DOCUMENT SECTION

** Start **

The [Street View House Numbers Dataset](https://www.openml.org/d/41081) contains 32-by-32 RGB images centered around a single digit of a house number appearing in Google Street View. Many of the images do contain some distractors at the sides. It consists of 10 classes, 1 for each digit. Digit '1' has label 0, '9' has label 8 and '0' has label 9. Your goal is to build a model that recognizes the correct digit.

In [0]:
%matplotlib inline
!pip install openml # Uncomment to run in Google Colab
import openml as oml
import numpy as np
import matplotlib.pyplot as plt
import sklearn
import pickle
import time

In [0]:
# Download Streetview data. Takes a while to download (5-10 min).
SVHN = oml.datasets.get_dataset(41081)
X, y, cats, attrs = SVHN.get_data(dataset_format='array',
    target=SVHN.default_target_attribute)

In [0]:
# To save time, you can save the dataset to a Google drive, and load it quickly later
from google.colab import drive
drive.mount('/content/drive')

with open("drive/My Drive/SVHN.pkl", "wb") as f:
    pickle.dump(X, f, protocol=pickle.HIGHEST_PROTOCOL)
    pickle.dump(y, f, protocol=pickle.HIGHEST_PROTOCOL)   
    pickle.dump(cats, f, protocol=pickle.HIGHEST_PROTOCOL)
    pickle.dump(attrs, f, protocol=pickle.HIGHEST_PROTOCOL)

** End **

Word and element pointing entries
** Start **

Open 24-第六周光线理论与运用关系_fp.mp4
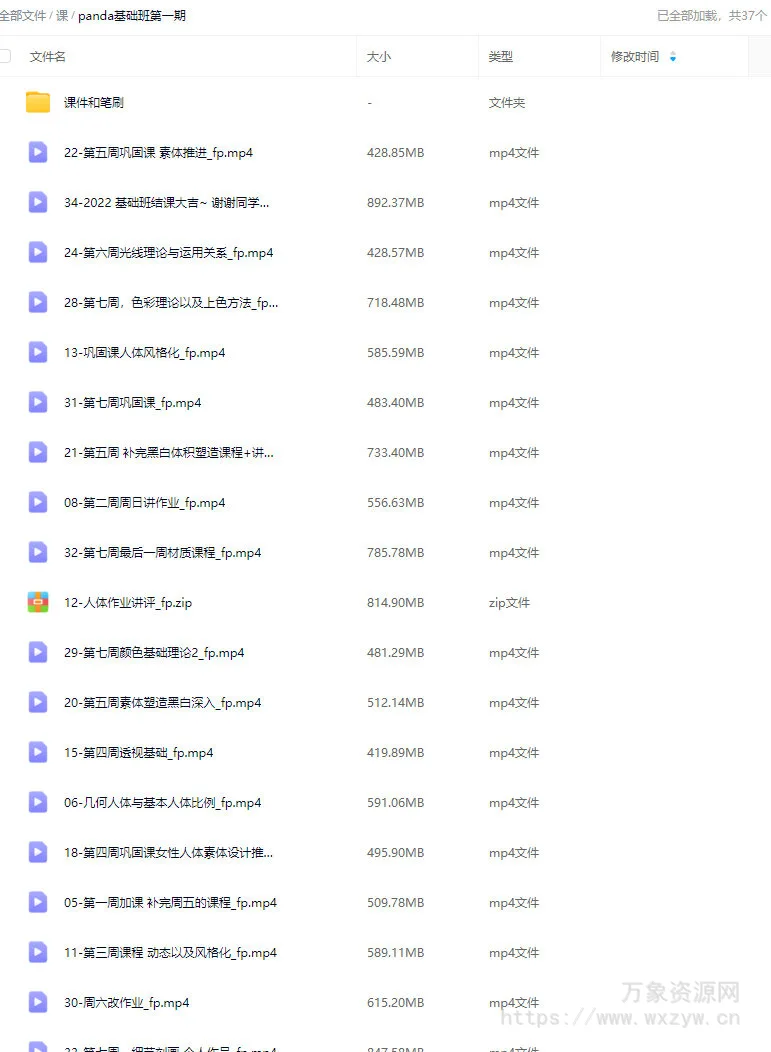The width and height of the screenshot is (771, 1052). click(x=168, y=253)
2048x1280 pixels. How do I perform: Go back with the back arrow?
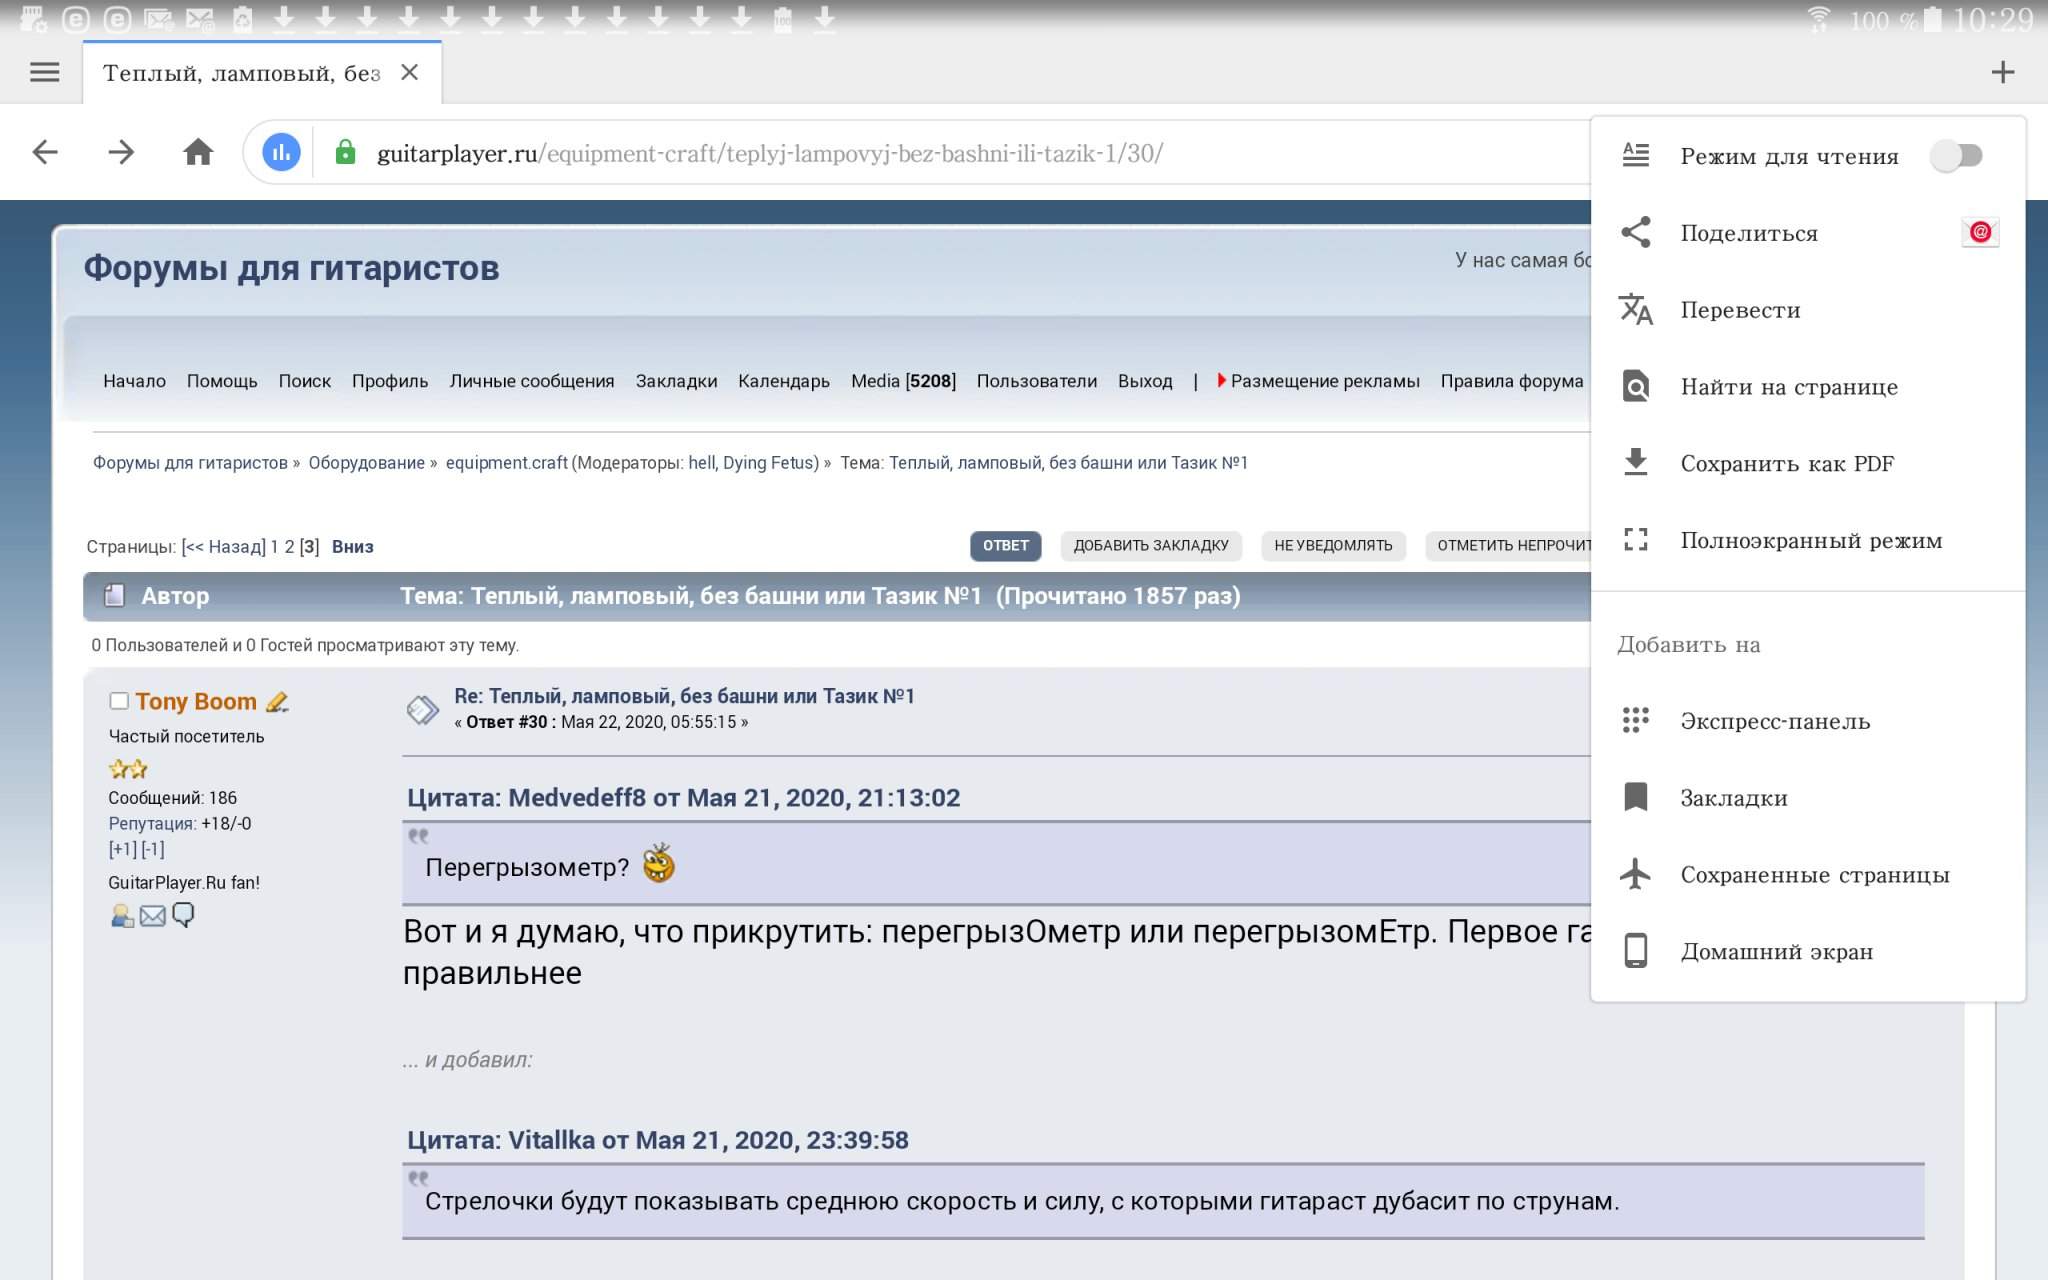[x=45, y=152]
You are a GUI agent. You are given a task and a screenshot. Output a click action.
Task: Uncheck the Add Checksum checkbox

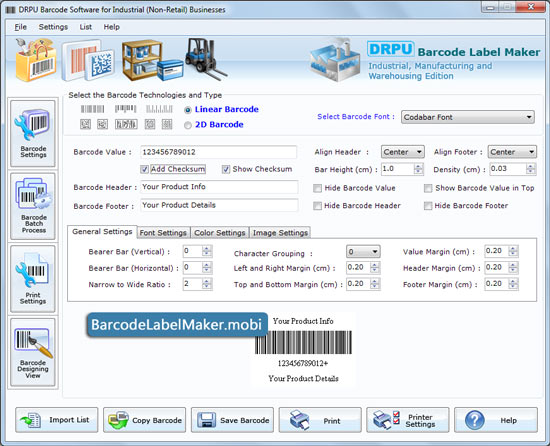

** End **

TASKS AND EXERCISES
[A] Repeat the Street View House Numbers notebook text above word for word, from its opening sentence through the last line of code.
[B] Reproduce every line of the records in Block 1 above exactly as they appear, leaving out the pictures.

EXERCISE SOLUTIONS
[A]
The [Street View House Numbers Dataset](https://www.openml.org/d/41081) contains 32-by-32 RGB images centered around a single digit of a house number appearing in Google Street View. Many of the images do contain some distractors at the sides. It consists of 10 classes, 1 for each digit. Digit '1' has label 0, '9' has label 8 and '0' has label 9. Your goal is to build a model that recognizes the correct digit.

In [0]:
%matplotlib inline
!pip install openml # Uncomment to run in Google Colab
import openml as oml
import numpy as np
import matplotlib.pyplot as plt
import sklearn
import pickle
import time

In [0]:
# Download Streetview data. Takes a while to download (5-10 min).
SVHN = oml.datasets.get_dataset(41081)
X, y, cats, attrs = SVHN.get_data(dataset_format='array',
    target=SVHN.default_target_attribute)

In [0]:
# To save time, you can save the dataset to a Google drive, and load it quickly later
from google.colab import drive
drive.mount('/content/drive')

with open("drive/My Drive/SVHN.pkl", "wb") as f:
    pickle.dump(X, f, protocol=pickle.HIGHEST_PROTOCOL)
    pickle.dump(y, f, protocol=pickle.HIGHEST_PROTOCOL)   
    pickle.dump(cats, f, protocol=pickle.HIGHEST_PROTOCOL)
    pickle.dump(attrs, f, protocol=pickle.HIGHEST_PROTOCOL)

[B]
Open 24-第六周光线理论与运用关系_fp.mp4
The width and height of the screenshot is (771, 1052). click(x=168, y=253)
2048x1280 pixels. How do I perform: Go back with the back arrow?
[x=45, y=152]
You are a GUI agent. You are given a task and a screenshot. Output a click action.
Task: Uncheck the Add Checksum checkbox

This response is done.